The Carpernter's Shop, Cornwall
Craft highlight: a building which was once a workshop
The Carpenter's Shop sits in Coombe, a hamlet at the forgotten junction of two wooded valleys in North Cornwall and just half a mile from the sea. Once the workshop for the Tape family, this Landmark has been restored and converted to make a perfect base to explore the West Country. Its roughly dressed stone, flat brick arches, vertical bars and overlapping glass are typical of early 19th century workshops and industrial buildings.
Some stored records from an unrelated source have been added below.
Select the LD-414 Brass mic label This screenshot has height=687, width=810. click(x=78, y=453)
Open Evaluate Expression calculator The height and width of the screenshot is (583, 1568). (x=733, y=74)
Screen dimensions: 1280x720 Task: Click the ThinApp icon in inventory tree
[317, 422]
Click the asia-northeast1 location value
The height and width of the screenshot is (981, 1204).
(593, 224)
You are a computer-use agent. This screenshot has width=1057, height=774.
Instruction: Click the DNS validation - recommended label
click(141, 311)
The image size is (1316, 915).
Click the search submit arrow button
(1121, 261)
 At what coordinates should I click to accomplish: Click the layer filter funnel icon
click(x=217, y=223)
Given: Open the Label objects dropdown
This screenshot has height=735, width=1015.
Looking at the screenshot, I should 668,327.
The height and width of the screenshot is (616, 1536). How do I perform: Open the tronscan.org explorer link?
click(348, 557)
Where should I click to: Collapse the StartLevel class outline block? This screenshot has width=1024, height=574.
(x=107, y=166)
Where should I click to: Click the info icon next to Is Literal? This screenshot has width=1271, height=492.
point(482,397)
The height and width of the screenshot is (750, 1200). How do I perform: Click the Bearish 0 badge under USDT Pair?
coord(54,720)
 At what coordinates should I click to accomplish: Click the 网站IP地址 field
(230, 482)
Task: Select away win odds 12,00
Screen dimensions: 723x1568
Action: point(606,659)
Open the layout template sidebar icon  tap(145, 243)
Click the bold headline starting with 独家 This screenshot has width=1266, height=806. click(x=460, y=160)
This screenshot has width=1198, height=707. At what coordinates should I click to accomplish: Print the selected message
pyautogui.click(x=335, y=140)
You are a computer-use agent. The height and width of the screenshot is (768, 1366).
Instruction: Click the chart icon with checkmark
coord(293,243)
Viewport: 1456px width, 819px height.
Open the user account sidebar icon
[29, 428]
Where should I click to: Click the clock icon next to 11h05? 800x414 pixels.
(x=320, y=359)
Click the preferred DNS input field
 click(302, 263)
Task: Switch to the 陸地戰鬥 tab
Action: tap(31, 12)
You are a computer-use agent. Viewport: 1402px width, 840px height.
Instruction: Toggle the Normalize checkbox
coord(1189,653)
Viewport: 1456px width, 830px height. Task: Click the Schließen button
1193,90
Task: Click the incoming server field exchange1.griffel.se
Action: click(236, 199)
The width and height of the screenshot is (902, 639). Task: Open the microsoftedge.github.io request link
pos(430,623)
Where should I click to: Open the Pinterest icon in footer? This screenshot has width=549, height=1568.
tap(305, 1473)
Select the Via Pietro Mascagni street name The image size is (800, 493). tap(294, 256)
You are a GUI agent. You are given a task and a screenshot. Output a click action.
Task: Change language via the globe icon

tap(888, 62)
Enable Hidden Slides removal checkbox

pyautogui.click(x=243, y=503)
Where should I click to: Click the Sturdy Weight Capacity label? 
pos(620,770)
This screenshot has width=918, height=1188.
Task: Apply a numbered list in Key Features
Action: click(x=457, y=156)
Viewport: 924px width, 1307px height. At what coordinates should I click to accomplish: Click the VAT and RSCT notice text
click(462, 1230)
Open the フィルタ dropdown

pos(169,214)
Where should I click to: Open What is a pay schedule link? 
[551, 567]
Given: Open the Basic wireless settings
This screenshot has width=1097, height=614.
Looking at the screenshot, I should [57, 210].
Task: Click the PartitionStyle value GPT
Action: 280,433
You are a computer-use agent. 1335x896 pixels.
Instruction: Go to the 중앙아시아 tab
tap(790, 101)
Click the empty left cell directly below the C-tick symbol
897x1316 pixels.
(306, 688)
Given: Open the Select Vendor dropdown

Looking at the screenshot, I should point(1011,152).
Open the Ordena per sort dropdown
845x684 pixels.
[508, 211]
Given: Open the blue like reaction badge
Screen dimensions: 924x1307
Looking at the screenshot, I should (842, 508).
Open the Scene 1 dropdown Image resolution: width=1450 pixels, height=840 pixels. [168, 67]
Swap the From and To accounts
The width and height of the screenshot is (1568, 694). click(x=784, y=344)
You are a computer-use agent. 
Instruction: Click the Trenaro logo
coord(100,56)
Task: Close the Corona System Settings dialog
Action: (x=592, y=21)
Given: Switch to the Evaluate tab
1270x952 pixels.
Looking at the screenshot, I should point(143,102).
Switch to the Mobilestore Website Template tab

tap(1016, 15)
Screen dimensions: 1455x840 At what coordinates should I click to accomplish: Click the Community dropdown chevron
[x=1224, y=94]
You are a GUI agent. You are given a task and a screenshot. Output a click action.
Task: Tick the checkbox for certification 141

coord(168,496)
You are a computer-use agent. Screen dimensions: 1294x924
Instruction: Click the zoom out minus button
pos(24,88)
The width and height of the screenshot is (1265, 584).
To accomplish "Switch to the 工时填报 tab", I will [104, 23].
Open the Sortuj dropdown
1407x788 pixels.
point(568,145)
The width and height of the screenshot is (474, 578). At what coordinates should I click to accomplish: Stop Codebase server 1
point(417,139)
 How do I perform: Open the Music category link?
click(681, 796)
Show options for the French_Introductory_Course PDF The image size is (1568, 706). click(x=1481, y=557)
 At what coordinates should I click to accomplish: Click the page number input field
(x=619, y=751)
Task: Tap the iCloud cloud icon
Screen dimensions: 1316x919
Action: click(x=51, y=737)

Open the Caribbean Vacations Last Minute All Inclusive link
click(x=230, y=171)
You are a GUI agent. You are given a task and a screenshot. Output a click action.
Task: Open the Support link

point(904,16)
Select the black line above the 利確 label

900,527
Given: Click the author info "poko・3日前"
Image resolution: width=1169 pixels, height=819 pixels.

Alton Station, Staffordshire
Craft highlight: Victorian geometric floor tiles
Italianate in style, this North Staffordshire Railway station no longer has railway tracks beside its platform, but it still has much to offer. The Landmark incorporates both the station and its Station Master's House. One of its glories is its original Minton floor tiles. Minton was perhaps the most iconic manufacturer of the Victorian era, the stylistic geometric tiles popular in residential and commercial properties across Britain and exported internationally. After 170-odd years of wear, specialists have surveyed, repaired and, as necessary, replaced tiles throughout the Waiting Room.
The Grange, Kent
Craft highlight: The Library, where Augustus Pugin produced much of his best work.
Augustus Pugin is regarded as one of Britain’s most influential architects and designers. The Grange was his family home. Set in its own private garden, The Grange offers a retreat from the outside world, within the thriving town of Ramsgate. In his library, surrounded and sometimes interrupted by his large family, Pugin produced much of his finest work, working at prodigious speed as designs for the House of Lords and the Medieval Court at the Great Exhibition flowed effortlessly from his pen. Four large free-standing bookcases almost cover the walls, one section is cleverly hinged to allow the door from the hall to open. These have been reconstructed, by Landmark’s Workshop Manager and Cabinet Maker Mark Smitten, from shadows on the walls and details included in Pugin’s letters.
Fairburn Tower, Ross-shire
Craft highlight: Painted ceiling
There is much to marvel at inside Fairburn Tower, a rare survival from the Scottish Renaissance. Situated in beautiful Highland landscape, the Tower was built around 1545 for Murdo Mackenzie, a favourite at the court of King James V and Mary of Guise. It was a roofless gutted shell when Landmark took it on, yet it was clear from the level of detail surviving in its crumbling masonry that the tower had once been the scene of a rich existence. This was an age when wealthy Scots decorated their ceilings with emblematic figures, symbols and texts and so in the third floor sitting room, we commissioned our own painted ceiling from artist Paul Mowbray.
Langley Gatehouse, Shropshire
Craft highlight: Wooden garden gate
While it may look unassuming, a garden gate is often one of the first contact you have with a Landmark property. As you approach Langley Gatehouse in the beautiful Shropshire countryside, you will now find a charming handmade gate; measured, drawn, crafted and fitted by Landmark’s Bench Joiner Matt Cannell. In a house where there are beams marked with the initials of those carpenters who built it, the care and attention to detail in building a gate to compliment this 15th Century timber-framed gatehouse is vital. Where wood and woodworking skills are seen inside and outside of the building, all its elements have been built (and repaired) in the best local tradition.